08. BELLIGERENCE (04:00)

Uno degli episodi più tirati e, al contempo, più esemplificativi dello stile del disco. Ad accelerazioni vorticose e serratissime, con un Makka assolutamente sugli scudi, si contrappongono un assolo di chitarra placido e melodico, rallentamenti sibillini e un break acustico mozzafiato. Ad un primo ascolto rimarrà in mente soprattutto il chorus – ovvero il titolo del pezzo urlato senza sosta da Angelripper, un classico trademark dei Sodom – ma le successive fruizioni sveleranno alcune interessanti sfumature anche in questa traccia particolarmente feroce.

09. BLOOD LIONS (03:17)

Il registro non cambia di molto rispetto a “Belligerence”: il brano più corto del lotto non poteva che rivelarsi una selvaggia scorreria thrash, con Makka instancabile dietro le pelli, vera garanzia di intensità. Di nuovo un chorus molto semplice, ma l’efficacia anche questa volta non è in discussione. “Blood Lions” è uno di quei pezzi in cui i Sodom giocano in casa, ma tocca ripeterci: resta piuttosto netta la sensazione di avere davanti una formazione più ispirata e coinvolgente rispetto a quella che aveva registrato “Epitome Of Torture”.

10. SACRED WARPATH (05:34)

Riproposizione del singolo pubblicato nel 2014. “Sacred Warpath” dalla sua uscita è diventato un appuntamento inamovibile nei concerti del gruppo ed è quindi logico che quest’ultimo abbia deciso di includerlo anche in un full-length ufficiale, in modo da concedergli ulteriore visibilità e importanza. Uno dei pezzi più ambiziosi, strutturati ed emotivi del recente repertorio Sodom. Di seguito la versione originale.
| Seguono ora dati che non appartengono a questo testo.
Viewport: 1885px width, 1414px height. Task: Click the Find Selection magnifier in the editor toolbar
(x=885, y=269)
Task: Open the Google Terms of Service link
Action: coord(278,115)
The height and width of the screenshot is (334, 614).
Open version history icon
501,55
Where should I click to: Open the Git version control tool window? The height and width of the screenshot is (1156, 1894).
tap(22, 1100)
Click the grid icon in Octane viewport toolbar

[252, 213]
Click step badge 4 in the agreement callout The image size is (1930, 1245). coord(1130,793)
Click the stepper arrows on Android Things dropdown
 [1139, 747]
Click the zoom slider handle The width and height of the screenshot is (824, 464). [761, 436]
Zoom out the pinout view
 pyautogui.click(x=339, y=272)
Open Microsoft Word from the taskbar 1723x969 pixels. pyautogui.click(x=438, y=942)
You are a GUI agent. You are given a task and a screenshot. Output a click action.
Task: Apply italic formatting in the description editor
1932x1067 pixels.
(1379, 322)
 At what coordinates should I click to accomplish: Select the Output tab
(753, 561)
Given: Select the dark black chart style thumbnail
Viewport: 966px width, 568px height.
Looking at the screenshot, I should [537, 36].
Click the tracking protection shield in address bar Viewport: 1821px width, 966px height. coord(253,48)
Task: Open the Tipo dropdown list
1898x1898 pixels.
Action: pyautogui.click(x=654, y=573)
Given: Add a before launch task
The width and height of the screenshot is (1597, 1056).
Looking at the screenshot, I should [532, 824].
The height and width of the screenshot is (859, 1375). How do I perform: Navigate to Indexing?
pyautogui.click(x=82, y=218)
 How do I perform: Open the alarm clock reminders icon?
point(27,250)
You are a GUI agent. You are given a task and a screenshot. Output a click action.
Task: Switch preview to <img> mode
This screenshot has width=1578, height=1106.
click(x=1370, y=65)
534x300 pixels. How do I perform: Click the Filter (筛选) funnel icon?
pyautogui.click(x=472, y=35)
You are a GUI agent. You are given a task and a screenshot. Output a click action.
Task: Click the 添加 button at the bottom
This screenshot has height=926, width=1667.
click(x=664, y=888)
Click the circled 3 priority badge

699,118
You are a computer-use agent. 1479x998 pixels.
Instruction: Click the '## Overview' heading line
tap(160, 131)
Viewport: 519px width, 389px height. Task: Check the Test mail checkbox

11. REFUSED TO DIE (04:27)

In questa parte finale di “Decision Day” la band sembra procedere per abbinamenti. Dopo due tracce serrate è arrivata l’epica “Sacred Warpath” e “Refused To Die” segue grosso modo la scia di quest’ultima, pur puntando maggiormente sull’impatto. Un sample luciferino e un breve arpeggio di chitarra acustica aprono le danze, ma la scena viene subito rubata da un solido attacco di doppia cassa e da un chorus molto ficcante e velenoso, immediatamente in grado di imprimersi nella mente dell’ascoltore. C’è più groove del solito in questo episodio, soprattutto all’altezza del ritornello, ma i Sodom riescono comunque a mantenersi a debita distanza da tendenze troppo moderne. Una chiusura energica e memorabile.